── Provided passage
I feel, for sure, that Zen Master Seung Sahn is still helping us. What has been my approach? Go straight, don’t know, for all beings. We practice sincerely, follow our school’s teaching, which includes making harmony with everybody in the society we’re in, appreciating our situation and each other, and having gratitude for this opportunity. And we try to manage things carefully and hopefully wisely. This helps us build up faith in ourselves and also faith in people around us.

PP: Could you please tell us what is unique about Musangsa?

ZMDB: Zen Master Seung Sahn wanted to bring the style that he and his students created in the West to Korea and Asia. This includes the monastics and laypeople living and practicing together, as well as our teaching and practice style, which connects well with modern life and society. We have been able to do so, and as time goes on, we’ve kept Zen Master Seung Sahn’s teachings and the Kwan Um School of Zen style, with some adaptations for living in a traditional Buddhist culture, for twenty-two years in Korea.

Another thing that is unique about Musangsa is that we have many lay and monastic non-Koreans coming here to practice, live, and run the temple. It is truly an international Zen center.

Also, most temples in Korea have a large, flat area in front of the Buddha hall. This gives people a comfortable feeling. But because of our location, Musangsa doesn’t have this feature. The land slopes quite sharply away in front of the Buddha hall. This is simply because we are on the side of the mountain. I have always felt the land here is a lot like Zen Master Seung Sahn’s energy: strong, with a clear direction. If you don’t practice strongly and sincerely here, you will sort of roll off the mountain, so to speak. If you let go of everything, practice sincerely, do your best to make harmony with the community, you can find your center inside and get fruitful results. I think Musangsa is developing in line with Zen Master Seung Sahn’s vow.
────
── Recorded data
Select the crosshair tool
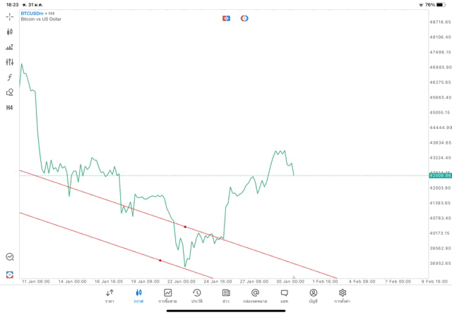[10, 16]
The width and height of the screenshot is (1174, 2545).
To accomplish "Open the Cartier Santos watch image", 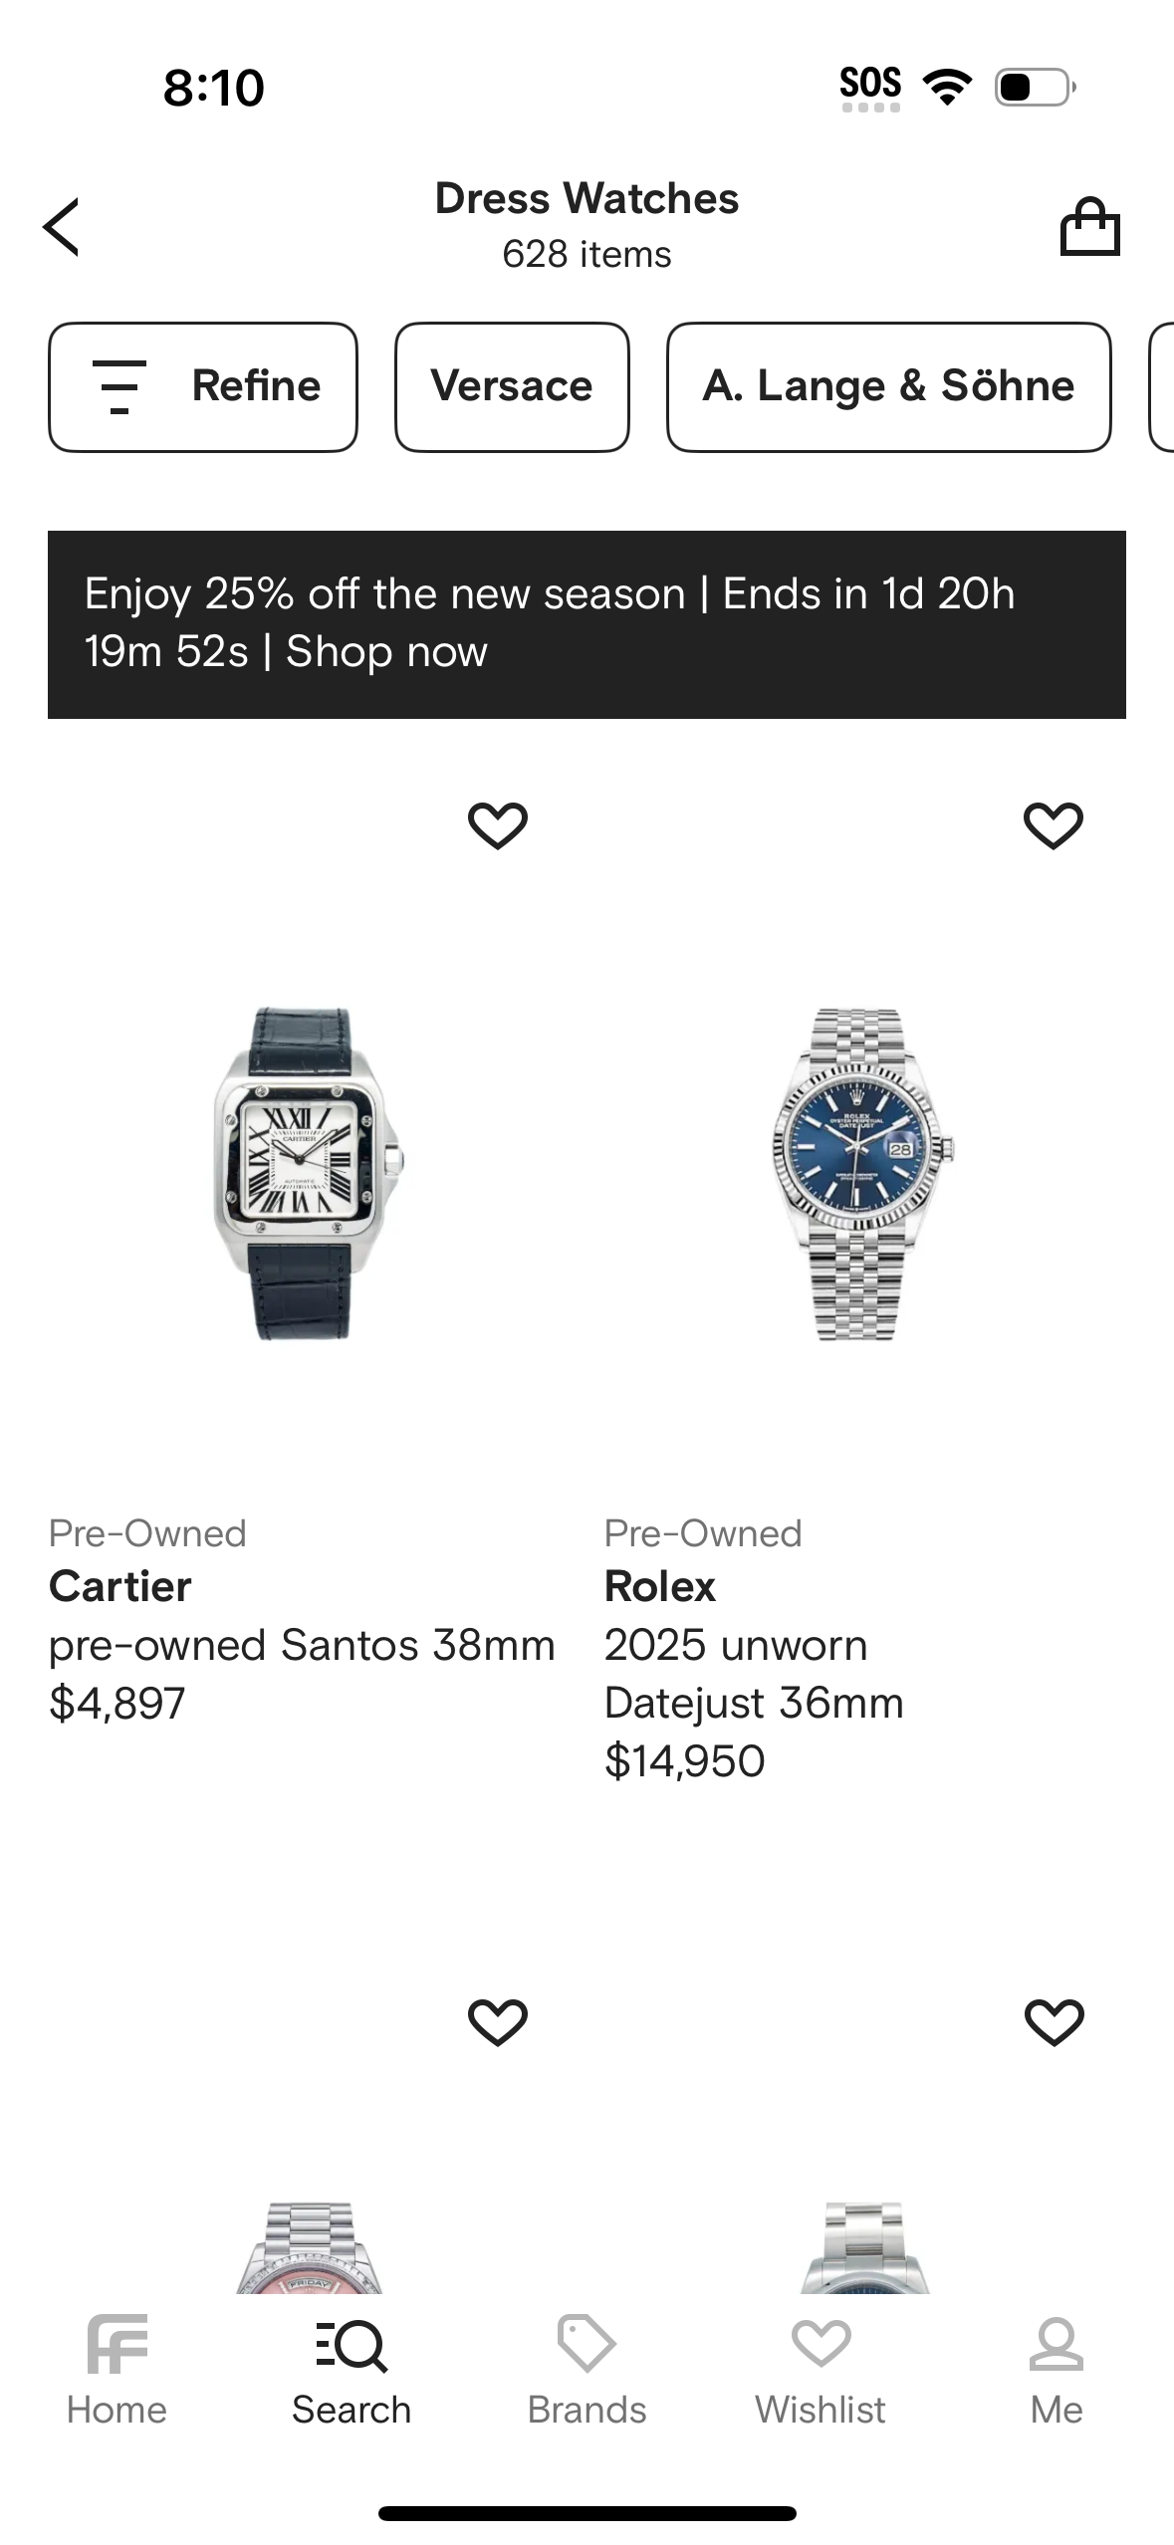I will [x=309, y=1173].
────
**Written task A**
Can you transcribe everything in the Musangsa interview from "PP: Could you" down to "years in Korea."?
**Written task B**
According to the Musangsa interview, for how many years has the Kwan Um School of Zen style been kept in Korea?
**Written task C**
What three things does the Musangsa interview say the school's teaching includes?
The material above is unrelated to the Musangsa interview.

**Complete answer A**
PP: Could you please tell us what is unique about Musangsa?

ZMDB: Zen Master Seung Sahn wanted to bring the style that he and his students created in the West to Korea and Asia. This includes the monastics and laypeople living and practicing together, as well as our teaching and practice style, which connects well with modern life and society. We have been able to do so, and as time goes on, we’ve kept Zen Master Seung Sahn’s teachings and the Kwan Um School of Zen style, with some adaptations for living in a traditional Buddhist culture, for twenty-two years in Korea.

**Complete answer B**
Twenty-two years.

**Complete answer C**
- Making harmony with everybody in the society we're in
- Appreciating our situation and each other
- Having gratitude for this opportunity